##### Data to use #####

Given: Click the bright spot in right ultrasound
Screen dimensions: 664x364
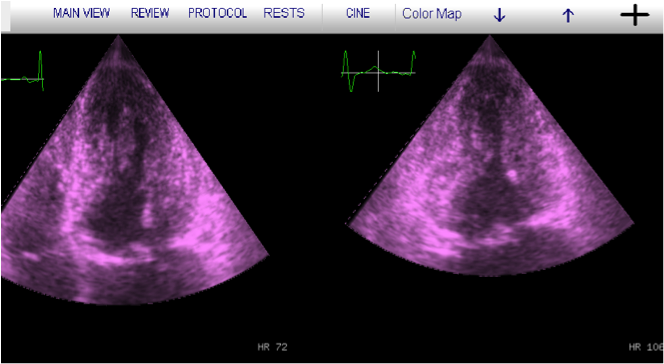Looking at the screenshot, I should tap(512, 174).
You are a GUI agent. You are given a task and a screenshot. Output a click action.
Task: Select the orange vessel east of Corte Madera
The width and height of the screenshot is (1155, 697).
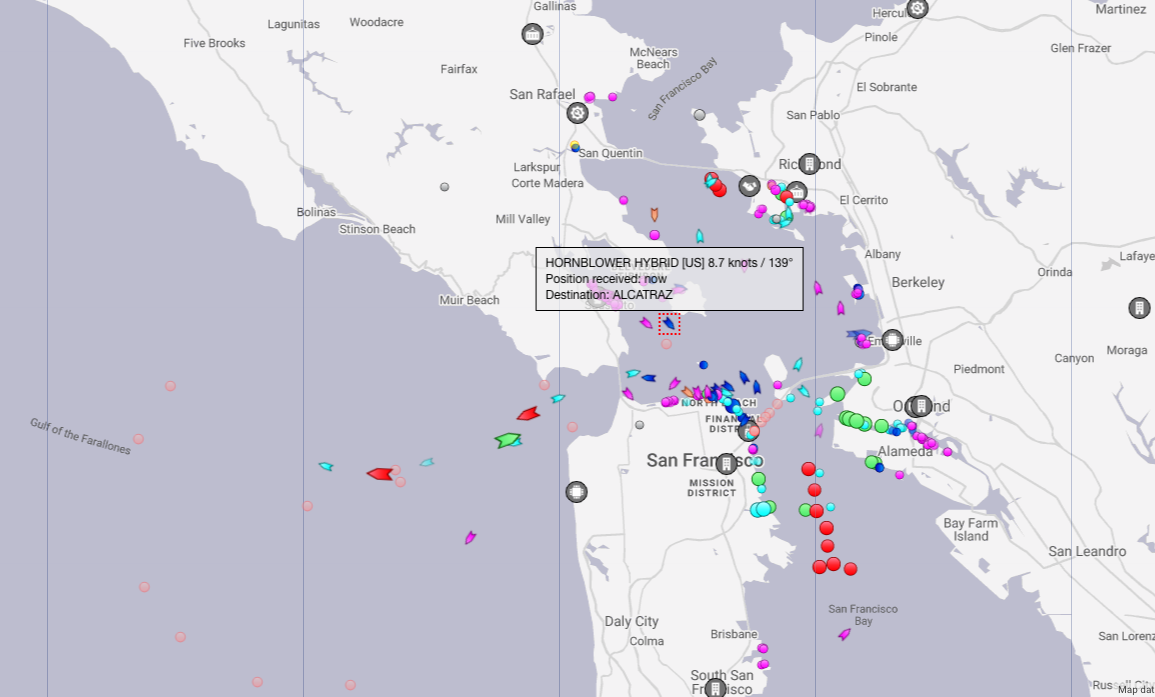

#####
##### Data to use #####

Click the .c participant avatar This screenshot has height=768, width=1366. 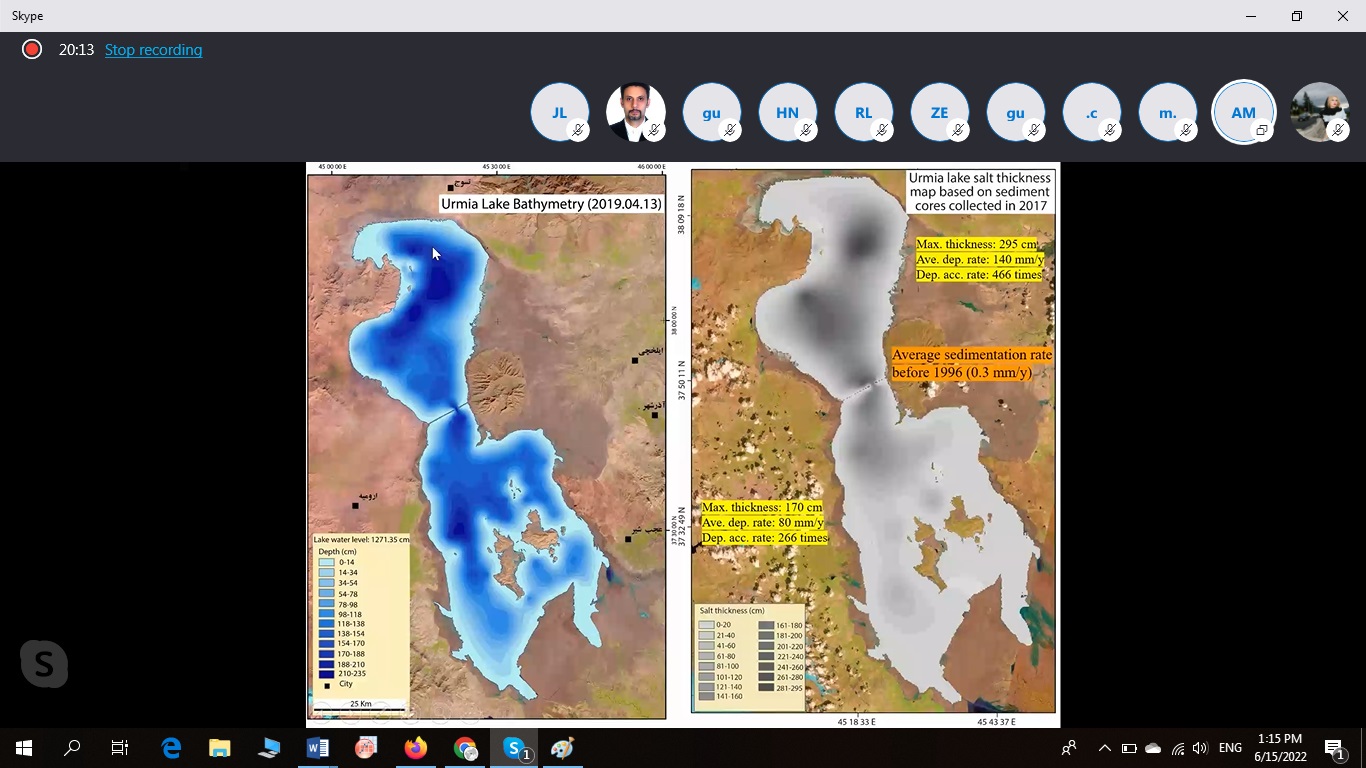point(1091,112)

#####

» **What the exercise asks**: Copy out the records verbatim, beginning at the line that contains "Given: Click the" and stopping after the line that contains "The width and", omitting the pictures.

» **Exercise result**:
Given: Click the bright spot in right ultrasound
Screen dimensions: 664x364
Looking at the screenshot, I should tap(512, 174).
You are a GUI agent. You are given a task and a screenshot. Output a click action.
Task: Select the orange vessel east of Corte Madera
The width and height of the screenshot is (1155, 697).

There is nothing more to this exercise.